Obviously we know this in all kinds of ways – the film of him going crazy on the bench in the League Cup game against Grimsby in 1977, the tales of commentaries listened to in the middle of the night, and of course the knowledge that he was a regular on the Bend, to name just a few. It’s also clear from his role in the relationship that drove the club to previously unimaginable heights. Graham Taylor was the pragmatist, Elton was the dreamer. GT was the professional, Elton was the fan. GT was the one we all trusted to get it done – but Elton was our representative. We loved and revered GT, but Elton – A-list, multi-millionaire rock star Elton, with his reputation for prima donna behaviour – was the one we related to. Indeed, after that Grimsby match, GT apparently banned Elton from the bench – and could there be any finer demonstration of the fact that, although Elton signed the cheques, there was only one man in charge? Elton made it happen – and to his eternal credit, realised the best way of doing this was to let GT get on with his job without interference – but he was along for the ride like the rest of us. You suspect he was as in awe of GT as we were.
His role reduced in later years, of course, but there’s a snippet in Me, his autobiography, that demonstrates that his passion survived his chairmanship. It’s a while ago now – but however far you drift from the club geographically, it isn’t something you lose. It’s not even in the section on Watford. Many people wished there had been more about football in the book than the few pages devoted to us, but to be fair to Elton, I imagine the workings of a provincial football club wouldn’t have been of huge interest to the planned international audience. We might see him as someone who is our former chairman and most famous fan, who just happens to have a sideline in singing and playing the piano – but that doesn’t mean the rest of the world does.
Often, the level of our fanaticism is revealed not by our behaviour when we’re at games, but the strength of the club’s presence in our lives when we’re not. Elton is talking about the day that he met his now-husband, David Furnish. He could have chosen to do pretty much anything on that Saturday afternoon, October 30, 1993. However, he actually decided to follow the Hornets’ fortunes, where “Watford were doggedly trying to make my mood worse by getting hammered 4-1 away at West Brom”. I don’t remember – my life didn’t change inexorably for the better that evening – but I know I’d have been doing exactly the same thing, glued to Ceefax, repeatedly waiting anxiously for the page to change from ‘2/3’ to ‘3/3’ to tell the tale of the previous few minutes.
The passage isn’t designed to talk up Elton’s credibility as a Watford fan – the lack of football-related content demonstrates this wasn’t what the book was about. I suspect it was instead designed to emphasise the mundanity and slightly downbeat nature of the afternoon (and a heavy early-90s loss at The Hawthorns is surely the very epitome of downbeat mundanity). For this purpose, it would have served just as well to say that Watford had lost without giving the opponents, score and location.

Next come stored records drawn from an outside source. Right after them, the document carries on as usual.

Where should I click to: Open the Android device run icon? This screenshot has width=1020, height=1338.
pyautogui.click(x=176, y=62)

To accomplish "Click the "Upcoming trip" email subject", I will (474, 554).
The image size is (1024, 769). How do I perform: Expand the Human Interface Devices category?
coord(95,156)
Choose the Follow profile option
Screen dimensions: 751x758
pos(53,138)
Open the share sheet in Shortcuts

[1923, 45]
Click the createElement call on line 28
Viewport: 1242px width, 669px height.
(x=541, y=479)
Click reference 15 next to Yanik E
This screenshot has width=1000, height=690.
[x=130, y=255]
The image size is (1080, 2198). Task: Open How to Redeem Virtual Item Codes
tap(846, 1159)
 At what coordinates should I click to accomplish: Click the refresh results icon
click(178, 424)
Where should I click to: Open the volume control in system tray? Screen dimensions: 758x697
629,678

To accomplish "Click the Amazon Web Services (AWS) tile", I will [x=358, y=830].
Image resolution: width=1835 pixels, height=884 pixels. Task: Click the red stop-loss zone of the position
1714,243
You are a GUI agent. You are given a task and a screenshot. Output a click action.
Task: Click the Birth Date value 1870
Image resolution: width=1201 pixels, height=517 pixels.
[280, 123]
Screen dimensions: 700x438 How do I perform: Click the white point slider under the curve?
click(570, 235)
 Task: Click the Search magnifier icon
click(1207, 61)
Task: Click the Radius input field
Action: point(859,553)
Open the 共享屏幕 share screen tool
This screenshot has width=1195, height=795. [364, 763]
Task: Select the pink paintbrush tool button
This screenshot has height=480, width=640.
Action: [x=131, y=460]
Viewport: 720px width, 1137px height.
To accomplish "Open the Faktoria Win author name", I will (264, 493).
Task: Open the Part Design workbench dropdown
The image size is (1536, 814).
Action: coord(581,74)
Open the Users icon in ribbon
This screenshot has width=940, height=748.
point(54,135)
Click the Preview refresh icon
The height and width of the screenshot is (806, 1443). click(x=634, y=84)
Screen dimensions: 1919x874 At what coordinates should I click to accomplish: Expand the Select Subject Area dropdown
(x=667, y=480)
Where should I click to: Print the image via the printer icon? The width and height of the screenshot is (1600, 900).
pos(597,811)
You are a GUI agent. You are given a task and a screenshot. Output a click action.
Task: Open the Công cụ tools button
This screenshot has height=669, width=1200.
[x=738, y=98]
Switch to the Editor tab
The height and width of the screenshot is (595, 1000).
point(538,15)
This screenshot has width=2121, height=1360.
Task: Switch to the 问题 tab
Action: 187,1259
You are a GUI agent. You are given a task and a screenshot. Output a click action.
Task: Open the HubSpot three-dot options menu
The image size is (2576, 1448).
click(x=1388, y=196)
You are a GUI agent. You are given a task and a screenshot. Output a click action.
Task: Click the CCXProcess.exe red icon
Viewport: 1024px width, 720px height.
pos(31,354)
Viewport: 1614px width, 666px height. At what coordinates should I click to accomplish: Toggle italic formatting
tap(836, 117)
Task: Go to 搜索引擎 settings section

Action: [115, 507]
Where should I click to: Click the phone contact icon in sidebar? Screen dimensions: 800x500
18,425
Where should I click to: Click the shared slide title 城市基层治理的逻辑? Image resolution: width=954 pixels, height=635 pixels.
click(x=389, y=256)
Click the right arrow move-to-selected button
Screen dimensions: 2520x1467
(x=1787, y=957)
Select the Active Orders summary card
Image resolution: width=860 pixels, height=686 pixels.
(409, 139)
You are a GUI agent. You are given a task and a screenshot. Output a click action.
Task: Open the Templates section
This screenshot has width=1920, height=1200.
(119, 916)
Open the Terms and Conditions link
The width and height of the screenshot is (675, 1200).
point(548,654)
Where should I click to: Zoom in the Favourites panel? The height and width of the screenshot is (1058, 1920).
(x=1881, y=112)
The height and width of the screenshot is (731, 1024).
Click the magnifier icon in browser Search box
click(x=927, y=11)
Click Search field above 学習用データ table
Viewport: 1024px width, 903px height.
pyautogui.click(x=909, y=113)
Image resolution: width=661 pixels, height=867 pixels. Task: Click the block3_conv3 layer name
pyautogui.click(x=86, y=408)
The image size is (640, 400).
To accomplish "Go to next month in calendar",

It, would, of course, have been easy enough to check – but there would have been no point. No, Elton remembers the specifics, because they mattered to him. On what turned out to be a crucial day in his life, that was what had previously seemed important, and the details are etched in his mind, even if they later paled into insignificance. The story shows Elton’s adherence to Arrigo Sacchi’s belief that “football is the most important of the least important things” – and which of us would disagree with that?
So there we have, in a nutshell, the real reason we love him. It wasn’t a passing fancy. Watford were never Elton’s plaything. He feels it like the rest of us. Always did. Still does. Happy retirement when you get there, Elton.